== Segment start ==

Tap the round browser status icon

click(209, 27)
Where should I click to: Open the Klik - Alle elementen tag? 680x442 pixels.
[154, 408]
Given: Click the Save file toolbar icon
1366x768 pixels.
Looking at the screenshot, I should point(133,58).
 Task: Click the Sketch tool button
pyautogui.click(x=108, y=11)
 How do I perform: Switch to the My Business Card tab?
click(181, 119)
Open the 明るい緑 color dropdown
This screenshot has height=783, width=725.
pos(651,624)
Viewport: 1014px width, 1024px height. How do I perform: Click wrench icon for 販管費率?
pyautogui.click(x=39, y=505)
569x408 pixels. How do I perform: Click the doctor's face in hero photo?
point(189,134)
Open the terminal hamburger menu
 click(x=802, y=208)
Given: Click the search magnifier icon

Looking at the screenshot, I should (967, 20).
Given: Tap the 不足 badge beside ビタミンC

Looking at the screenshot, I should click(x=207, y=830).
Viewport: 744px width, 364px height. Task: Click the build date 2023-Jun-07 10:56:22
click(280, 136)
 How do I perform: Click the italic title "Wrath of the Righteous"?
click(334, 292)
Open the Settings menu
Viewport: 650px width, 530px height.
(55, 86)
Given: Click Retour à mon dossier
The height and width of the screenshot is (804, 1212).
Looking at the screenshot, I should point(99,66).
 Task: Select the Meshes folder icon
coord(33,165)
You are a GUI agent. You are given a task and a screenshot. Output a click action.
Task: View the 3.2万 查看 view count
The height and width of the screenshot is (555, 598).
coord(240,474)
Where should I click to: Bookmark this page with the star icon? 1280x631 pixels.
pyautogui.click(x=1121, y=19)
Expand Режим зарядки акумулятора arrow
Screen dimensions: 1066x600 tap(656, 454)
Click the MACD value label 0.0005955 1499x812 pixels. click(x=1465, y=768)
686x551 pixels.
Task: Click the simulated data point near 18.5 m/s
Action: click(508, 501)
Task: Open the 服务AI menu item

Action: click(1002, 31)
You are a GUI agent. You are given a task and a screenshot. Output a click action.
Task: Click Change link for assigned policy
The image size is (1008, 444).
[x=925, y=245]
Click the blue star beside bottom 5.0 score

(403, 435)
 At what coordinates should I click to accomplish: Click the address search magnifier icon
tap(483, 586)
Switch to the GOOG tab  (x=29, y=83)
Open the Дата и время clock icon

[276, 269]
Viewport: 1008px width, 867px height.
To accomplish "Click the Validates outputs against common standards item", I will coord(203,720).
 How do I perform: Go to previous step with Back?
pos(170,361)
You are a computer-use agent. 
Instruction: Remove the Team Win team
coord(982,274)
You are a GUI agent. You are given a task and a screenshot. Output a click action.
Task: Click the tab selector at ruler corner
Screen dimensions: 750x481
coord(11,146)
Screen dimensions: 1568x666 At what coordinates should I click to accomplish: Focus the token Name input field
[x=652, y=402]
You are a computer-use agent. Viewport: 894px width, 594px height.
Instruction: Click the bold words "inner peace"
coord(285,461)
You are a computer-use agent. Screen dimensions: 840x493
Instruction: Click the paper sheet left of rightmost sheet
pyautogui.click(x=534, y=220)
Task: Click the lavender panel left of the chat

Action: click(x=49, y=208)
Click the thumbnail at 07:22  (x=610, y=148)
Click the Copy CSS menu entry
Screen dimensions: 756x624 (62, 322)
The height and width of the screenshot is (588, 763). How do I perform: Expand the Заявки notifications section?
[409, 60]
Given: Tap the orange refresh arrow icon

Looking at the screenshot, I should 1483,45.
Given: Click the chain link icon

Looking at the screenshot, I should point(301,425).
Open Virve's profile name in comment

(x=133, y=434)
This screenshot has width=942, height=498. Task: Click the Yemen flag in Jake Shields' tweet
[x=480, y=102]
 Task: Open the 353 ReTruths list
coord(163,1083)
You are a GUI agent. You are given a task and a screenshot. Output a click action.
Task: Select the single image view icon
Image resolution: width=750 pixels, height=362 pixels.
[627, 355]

== Segment end ==

Please copy the entire listing, leaving each line exactly as written.

**Response to the exercise**.
Tap the round browser status icon

click(209, 27)
Where should I click to: Open the Klik - Alle elementen tag? 680x442 pixels.
[154, 408]
Given: Click the Save file toolbar icon
1366x768 pixels.
Looking at the screenshot, I should point(133,58).
 Task: Click the Sketch tool button
pyautogui.click(x=108, y=11)
 How do I perform: Switch to the My Business Card tab?
click(181, 119)
Open the 明るい緑 color dropdown
This screenshot has height=783, width=725.
pos(651,624)
Viewport: 1014px width, 1024px height. How do I perform: Click wrench icon for 販管費率?
pyautogui.click(x=39, y=505)
569x408 pixels. How do I perform: Click the doctor's face in hero photo?
point(189,134)
Open the terminal hamburger menu
 click(x=802, y=208)
Given: Click the search magnifier icon

Looking at the screenshot, I should (967, 20).
Given: Tap the 不足 badge beside ビタミンC

Looking at the screenshot, I should click(x=207, y=830).
Viewport: 744px width, 364px height. Task: Click the build date 2023-Jun-07 10:56:22
click(280, 136)
 How do I perform: Click the italic title "Wrath of the Righteous"?
click(334, 292)
Open the Settings menu
Viewport: 650px width, 530px height.
(55, 86)
Given: Click Retour à mon dossier
The height and width of the screenshot is (804, 1212).
Looking at the screenshot, I should point(99,66).
 Task: Select the Meshes folder icon
coord(33,165)
You are a GUI agent. You are given a task and a screenshot. Output a click action.
Task: View the 3.2万 查看 view count
The height and width of the screenshot is (555, 598).
coord(240,474)
Where should I click to: Bookmark this page with the star icon? 1280x631 pixels.
pyautogui.click(x=1121, y=19)
Expand Режим зарядки акумулятора arrow
Screen dimensions: 1066x600 tap(656, 454)
Click the MACD value label 0.0005955 1499x812 pixels. click(x=1465, y=768)
686x551 pixels.
Task: Click the simulated data point near 18.5 m/s
Action: click(508, 501)
Task: Open the 服务AI menu item

Action: click(1002, 31)
You are a GUI agent. You are given a task and a screenshot. Output a click action.
Task: Click Change link for assigned policy
The image size is (1008, 444).
[x=925, y=245]
Click the blue star beside bottom 5.0 score

(403, 435)
 At what coordinates should I click to accomplish: Click the address search magnifier icon
tap(483, 586)
Switch to the GOOG tab  (x=29, y=83)
Open the Дата и время clock icon

[276, 269]
Viewport: 1008px width, 867px height.
To accomplish "Click the Validates outputs against common standards item", I will coord(203,720).
 How do I perform: Go to previous step with Back?
pos(170,361)
You are a computer-use agent. 
Instruction: Remove the Team Win team
coord(982,274)
You are a GUI agent. You are given a task and a screenshot. Output a click action.
Task: Click the tab selector at ruler corner
Screen dimensions: 750x481
coord(11,146)
Screen dimensions: 1568x666 At what coordinates should I click to accomplish: Focus the token Name input field
[x=652, y=402]
You are a computer-use agent. Viewport: 894px width, 594px height.
Instruction: Click the bold words "inner peace"
coord(285,461)
You are a computer-use agent. Screen dimensions: 840x493
Instruction: Click the paper sheet left of rightmost sheet
pyautogui.click(x=534, y=220)
Task: Click the lavender panel left of the chat

Action: click(x=49, y=208)
Click the thumbnail at 07:22  (x=610, y=148)
Click the Copy CSS menu entry
Screen dimensions: 756x624 (62, 322)
The height and width of the screenshot is (588, 763). How do I perform: Expand the Заявки notifications section?
[409, 60]
Given: Tap the orange refresh arrow icon

Looking at the screenshot, I should 1483,45.
Given: Click the chain link icon

Looking at the screenshot, I should point(301,425).
Open Virve's profile name in comment

(x=133, y=434)
This screenshot has width=942, height=498. Task: Click the Yemen flag in Jake Shields' tweet
[x=480, y=102]
 Task: Open the 353 ReTruths list
coord(163,1083)
You are a GUI agent. You are given a task and a screenshot. Output a click action.
Task: Select the single image view icon
Image resolution: width=750 pixels, height=362 pixels.
[627, 355]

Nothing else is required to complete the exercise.